In grouped discrete frequency distribution, Why should I subtract 0.5 from L in the formula for the estimated median?

2k Views Asked by At

I have found different sources calculating the estimated median in a discrete grouped frequency distribution differently. Some subtracted from L 0.5 in the formula:
L+((N/2–F)/f)C
And some did not.

L means lower boundary of the median class

N means sum of frequencies

F means cumulative frequency before the median class. Meaning that the class before the median class what is the frequency

f means frequency of the median class

C means the size of the median class
Here is the formula in text:
lower boundary of the median class+((sum of frequencies/2–cumulative frequency before the median class) / frequency of the median class) * size of the median class

1

There are 1 best solutions below

4
On

Suppose you saw count data as follows, and tried to estimate the median:

 0 <= x < 20:    10
20 <= x < 30:    15
30 <= x < 80:    10

If the numbers being grouped in this way were real numbers from a continuous distribution, you might intuitively guess that the median was about $25$, while if they were integers (you say "discrete") then you might guess the median was about $24.5$ (using the symmetry to go halfway between $20$ and $29$).

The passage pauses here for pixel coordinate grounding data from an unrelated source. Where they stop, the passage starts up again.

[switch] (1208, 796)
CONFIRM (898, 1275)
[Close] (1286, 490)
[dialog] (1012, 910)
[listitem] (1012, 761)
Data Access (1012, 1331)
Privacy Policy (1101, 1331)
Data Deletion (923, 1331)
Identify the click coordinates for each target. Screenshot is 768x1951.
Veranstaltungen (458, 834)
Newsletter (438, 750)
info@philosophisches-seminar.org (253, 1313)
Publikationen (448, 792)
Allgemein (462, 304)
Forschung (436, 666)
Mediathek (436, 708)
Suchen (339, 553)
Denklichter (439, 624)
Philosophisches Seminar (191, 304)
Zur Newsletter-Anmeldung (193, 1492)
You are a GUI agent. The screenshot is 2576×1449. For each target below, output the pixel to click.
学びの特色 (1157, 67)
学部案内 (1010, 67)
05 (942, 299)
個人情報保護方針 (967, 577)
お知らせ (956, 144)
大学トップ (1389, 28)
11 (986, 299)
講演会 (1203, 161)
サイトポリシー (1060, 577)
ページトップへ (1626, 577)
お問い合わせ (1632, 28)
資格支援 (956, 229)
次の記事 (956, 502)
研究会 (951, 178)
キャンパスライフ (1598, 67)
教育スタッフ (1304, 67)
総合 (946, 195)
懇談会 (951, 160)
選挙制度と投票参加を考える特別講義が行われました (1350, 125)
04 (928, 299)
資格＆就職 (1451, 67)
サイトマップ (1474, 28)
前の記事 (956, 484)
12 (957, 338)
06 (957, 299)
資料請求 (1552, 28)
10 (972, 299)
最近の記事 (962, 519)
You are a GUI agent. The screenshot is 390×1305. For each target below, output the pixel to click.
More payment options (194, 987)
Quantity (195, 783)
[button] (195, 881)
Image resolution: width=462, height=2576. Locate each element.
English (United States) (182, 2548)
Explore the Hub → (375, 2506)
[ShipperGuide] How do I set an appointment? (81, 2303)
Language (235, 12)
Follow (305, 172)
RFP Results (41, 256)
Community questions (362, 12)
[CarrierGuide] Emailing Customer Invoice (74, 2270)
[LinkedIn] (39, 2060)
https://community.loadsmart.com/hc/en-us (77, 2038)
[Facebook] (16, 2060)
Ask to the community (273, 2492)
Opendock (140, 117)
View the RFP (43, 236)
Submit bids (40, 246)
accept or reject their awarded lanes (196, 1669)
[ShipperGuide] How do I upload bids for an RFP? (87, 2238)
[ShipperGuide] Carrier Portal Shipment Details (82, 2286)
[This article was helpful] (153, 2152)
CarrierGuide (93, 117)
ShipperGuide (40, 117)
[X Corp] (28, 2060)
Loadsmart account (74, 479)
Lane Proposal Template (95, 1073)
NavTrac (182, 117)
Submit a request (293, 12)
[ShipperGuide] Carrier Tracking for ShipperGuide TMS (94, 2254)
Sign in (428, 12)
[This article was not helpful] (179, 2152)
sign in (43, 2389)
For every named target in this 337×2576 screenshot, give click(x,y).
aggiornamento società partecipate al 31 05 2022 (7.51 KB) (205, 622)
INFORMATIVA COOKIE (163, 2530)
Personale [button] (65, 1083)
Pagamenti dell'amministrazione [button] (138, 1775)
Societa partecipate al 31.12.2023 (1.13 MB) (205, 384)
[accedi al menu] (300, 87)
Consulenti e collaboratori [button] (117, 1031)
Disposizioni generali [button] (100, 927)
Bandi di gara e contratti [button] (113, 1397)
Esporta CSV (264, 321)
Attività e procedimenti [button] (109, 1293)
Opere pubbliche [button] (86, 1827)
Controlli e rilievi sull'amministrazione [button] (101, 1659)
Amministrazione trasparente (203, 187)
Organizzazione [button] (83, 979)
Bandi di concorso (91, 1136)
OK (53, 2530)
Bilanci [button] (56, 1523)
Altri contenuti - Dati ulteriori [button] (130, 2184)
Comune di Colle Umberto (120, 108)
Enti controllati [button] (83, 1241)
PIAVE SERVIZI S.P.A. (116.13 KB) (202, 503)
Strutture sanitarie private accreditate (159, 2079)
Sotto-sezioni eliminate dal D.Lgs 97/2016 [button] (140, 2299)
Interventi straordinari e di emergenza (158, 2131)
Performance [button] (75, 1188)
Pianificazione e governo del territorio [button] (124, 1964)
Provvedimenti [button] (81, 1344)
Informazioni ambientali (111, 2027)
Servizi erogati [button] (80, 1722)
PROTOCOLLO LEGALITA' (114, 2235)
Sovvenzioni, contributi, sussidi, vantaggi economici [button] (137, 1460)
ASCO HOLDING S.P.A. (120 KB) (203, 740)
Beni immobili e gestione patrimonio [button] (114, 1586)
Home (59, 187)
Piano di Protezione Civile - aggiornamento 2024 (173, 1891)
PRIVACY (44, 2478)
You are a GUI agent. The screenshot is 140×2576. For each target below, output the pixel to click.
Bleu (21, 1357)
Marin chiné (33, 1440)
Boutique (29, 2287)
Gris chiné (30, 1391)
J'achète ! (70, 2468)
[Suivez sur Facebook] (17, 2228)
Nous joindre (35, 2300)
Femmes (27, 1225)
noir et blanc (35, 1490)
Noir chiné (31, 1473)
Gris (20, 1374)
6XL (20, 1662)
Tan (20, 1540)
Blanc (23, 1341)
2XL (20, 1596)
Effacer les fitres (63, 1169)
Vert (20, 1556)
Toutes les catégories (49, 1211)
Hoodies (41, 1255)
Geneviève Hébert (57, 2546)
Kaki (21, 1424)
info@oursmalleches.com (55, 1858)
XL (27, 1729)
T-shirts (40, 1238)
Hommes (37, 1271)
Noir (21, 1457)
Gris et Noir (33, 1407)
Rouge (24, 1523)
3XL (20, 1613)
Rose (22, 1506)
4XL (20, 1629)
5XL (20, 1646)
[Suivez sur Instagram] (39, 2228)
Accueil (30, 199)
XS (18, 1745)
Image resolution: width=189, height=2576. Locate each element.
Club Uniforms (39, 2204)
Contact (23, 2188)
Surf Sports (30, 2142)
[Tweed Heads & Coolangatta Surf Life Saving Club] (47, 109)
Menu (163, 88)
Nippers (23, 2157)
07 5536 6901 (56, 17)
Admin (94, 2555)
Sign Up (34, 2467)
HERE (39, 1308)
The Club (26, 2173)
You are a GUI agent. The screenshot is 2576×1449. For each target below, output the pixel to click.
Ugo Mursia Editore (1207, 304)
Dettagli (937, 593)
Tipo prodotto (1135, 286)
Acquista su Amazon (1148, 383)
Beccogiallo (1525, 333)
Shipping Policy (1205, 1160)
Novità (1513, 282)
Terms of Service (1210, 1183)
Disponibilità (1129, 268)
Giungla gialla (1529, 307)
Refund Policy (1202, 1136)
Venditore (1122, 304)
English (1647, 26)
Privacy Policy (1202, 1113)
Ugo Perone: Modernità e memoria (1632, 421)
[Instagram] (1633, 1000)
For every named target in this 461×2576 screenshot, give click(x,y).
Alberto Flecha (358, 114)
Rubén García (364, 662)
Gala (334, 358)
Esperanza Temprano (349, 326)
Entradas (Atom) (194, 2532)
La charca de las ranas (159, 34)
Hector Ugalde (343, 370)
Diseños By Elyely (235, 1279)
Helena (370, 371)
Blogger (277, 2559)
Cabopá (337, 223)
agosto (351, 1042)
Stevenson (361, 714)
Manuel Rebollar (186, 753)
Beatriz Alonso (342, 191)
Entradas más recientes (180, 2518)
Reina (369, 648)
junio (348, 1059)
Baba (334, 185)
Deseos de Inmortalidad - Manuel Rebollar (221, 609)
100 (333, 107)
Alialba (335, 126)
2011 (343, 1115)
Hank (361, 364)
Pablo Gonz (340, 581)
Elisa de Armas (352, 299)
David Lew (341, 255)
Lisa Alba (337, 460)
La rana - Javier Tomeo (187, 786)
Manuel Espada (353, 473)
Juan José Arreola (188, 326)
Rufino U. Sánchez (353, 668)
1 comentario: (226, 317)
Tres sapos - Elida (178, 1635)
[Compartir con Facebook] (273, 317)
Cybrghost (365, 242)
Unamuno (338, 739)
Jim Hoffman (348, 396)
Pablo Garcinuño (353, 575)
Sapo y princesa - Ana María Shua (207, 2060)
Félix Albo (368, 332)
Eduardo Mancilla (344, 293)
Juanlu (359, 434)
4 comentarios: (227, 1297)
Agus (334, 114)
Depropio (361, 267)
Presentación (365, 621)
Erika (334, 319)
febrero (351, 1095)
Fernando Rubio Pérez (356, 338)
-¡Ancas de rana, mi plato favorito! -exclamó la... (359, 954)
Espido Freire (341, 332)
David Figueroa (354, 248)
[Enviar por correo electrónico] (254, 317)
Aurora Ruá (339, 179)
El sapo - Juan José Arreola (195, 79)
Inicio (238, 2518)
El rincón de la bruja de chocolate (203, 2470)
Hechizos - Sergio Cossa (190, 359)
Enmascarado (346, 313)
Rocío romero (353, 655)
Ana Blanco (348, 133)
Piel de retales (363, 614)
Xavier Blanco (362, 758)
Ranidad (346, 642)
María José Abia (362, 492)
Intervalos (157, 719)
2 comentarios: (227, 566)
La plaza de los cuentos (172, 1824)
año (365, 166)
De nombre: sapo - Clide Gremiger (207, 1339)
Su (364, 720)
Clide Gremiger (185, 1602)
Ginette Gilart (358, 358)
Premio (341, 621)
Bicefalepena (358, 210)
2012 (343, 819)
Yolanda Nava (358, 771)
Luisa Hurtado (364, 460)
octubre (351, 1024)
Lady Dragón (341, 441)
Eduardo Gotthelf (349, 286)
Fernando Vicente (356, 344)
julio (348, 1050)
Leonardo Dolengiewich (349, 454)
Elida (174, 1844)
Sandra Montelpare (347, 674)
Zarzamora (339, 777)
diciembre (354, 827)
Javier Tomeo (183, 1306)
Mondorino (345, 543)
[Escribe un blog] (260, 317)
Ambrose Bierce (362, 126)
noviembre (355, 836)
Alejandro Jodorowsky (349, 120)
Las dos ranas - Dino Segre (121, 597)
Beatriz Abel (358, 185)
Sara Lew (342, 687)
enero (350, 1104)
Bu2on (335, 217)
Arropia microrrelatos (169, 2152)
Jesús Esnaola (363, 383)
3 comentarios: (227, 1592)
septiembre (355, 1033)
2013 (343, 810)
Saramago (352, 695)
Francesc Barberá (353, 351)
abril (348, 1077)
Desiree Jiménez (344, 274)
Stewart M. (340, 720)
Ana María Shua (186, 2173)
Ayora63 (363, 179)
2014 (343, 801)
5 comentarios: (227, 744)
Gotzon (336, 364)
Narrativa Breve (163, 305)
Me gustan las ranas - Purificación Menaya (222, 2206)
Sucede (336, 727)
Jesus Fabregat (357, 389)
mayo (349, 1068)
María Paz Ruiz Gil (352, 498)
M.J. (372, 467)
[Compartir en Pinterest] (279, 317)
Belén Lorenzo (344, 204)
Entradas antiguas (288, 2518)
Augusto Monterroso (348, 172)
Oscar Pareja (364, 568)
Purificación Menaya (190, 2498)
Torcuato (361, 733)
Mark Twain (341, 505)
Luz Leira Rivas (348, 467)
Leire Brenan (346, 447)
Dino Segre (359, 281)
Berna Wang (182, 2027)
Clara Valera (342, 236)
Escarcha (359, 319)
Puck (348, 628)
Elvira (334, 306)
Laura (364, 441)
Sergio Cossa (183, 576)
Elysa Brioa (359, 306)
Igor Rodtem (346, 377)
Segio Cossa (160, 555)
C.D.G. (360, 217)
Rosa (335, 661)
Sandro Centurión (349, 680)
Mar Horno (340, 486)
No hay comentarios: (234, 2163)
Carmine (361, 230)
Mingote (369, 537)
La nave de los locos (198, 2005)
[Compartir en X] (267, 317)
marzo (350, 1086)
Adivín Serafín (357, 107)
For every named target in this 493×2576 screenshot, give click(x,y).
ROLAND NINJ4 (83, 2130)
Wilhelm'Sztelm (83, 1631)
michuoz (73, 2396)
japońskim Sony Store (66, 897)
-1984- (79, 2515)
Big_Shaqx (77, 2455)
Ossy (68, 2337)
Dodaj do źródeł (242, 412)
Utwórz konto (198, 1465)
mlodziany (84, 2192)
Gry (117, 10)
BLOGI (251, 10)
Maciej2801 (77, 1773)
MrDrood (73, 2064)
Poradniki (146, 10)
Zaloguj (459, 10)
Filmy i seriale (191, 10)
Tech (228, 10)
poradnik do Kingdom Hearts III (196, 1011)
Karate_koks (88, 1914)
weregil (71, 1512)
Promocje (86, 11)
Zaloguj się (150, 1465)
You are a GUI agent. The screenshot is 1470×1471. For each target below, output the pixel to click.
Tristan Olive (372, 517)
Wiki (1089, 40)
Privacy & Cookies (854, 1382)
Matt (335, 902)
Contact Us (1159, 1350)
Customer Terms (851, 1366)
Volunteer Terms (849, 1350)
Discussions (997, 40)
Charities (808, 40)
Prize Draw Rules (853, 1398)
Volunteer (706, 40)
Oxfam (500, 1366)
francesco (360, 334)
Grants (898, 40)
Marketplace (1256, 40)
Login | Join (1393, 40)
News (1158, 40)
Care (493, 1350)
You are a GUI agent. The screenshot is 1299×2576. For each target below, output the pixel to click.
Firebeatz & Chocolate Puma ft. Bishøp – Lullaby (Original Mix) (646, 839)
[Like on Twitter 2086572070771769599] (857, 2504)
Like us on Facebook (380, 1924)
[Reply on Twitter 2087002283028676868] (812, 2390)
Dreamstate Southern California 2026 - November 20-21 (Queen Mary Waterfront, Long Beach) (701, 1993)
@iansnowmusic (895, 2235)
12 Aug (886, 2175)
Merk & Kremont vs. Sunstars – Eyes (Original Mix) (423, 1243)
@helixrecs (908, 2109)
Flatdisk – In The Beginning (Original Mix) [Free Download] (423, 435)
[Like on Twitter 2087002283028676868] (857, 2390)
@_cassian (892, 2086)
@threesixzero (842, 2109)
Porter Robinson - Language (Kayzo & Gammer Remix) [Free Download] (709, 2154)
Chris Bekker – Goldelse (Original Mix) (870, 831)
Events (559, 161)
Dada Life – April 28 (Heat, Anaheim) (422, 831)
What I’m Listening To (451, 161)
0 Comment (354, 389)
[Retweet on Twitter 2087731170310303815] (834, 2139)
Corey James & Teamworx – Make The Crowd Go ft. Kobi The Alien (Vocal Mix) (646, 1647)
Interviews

Your formula $L+\dfrac{\frac N2 -F}{f}C$ would suggest $20+\dfrac{\frac{35}{2}-10}{15}\times (30-20) =25$

The subtraction of $0.5$ is an attempt to handle the ranges when the numbers are integers and the bottom end of the median's range is inclusive while the top end is exclusive; if it had been the other way round then you might instead add $0.5$.

If the integer data had been presented differently, for example in either of the two following ways, there would be less need for this kind of adjustment as your formula would automatically give a lower figure for the estimate of the median, in the former case because $C$ is smaller and in the latter case because $L$ is lower. The suggested subtraction of $0.5$ is equivalent to trying to translate the original data into the last case.

 0 <= x <= 19:    10
20 <= x <= 29:    15
30 <= x <= 79:    10

or

-0.5 < x < 19.5:    10
19.5 < x < 29.5:    15
29.5 < x < 79.5:    10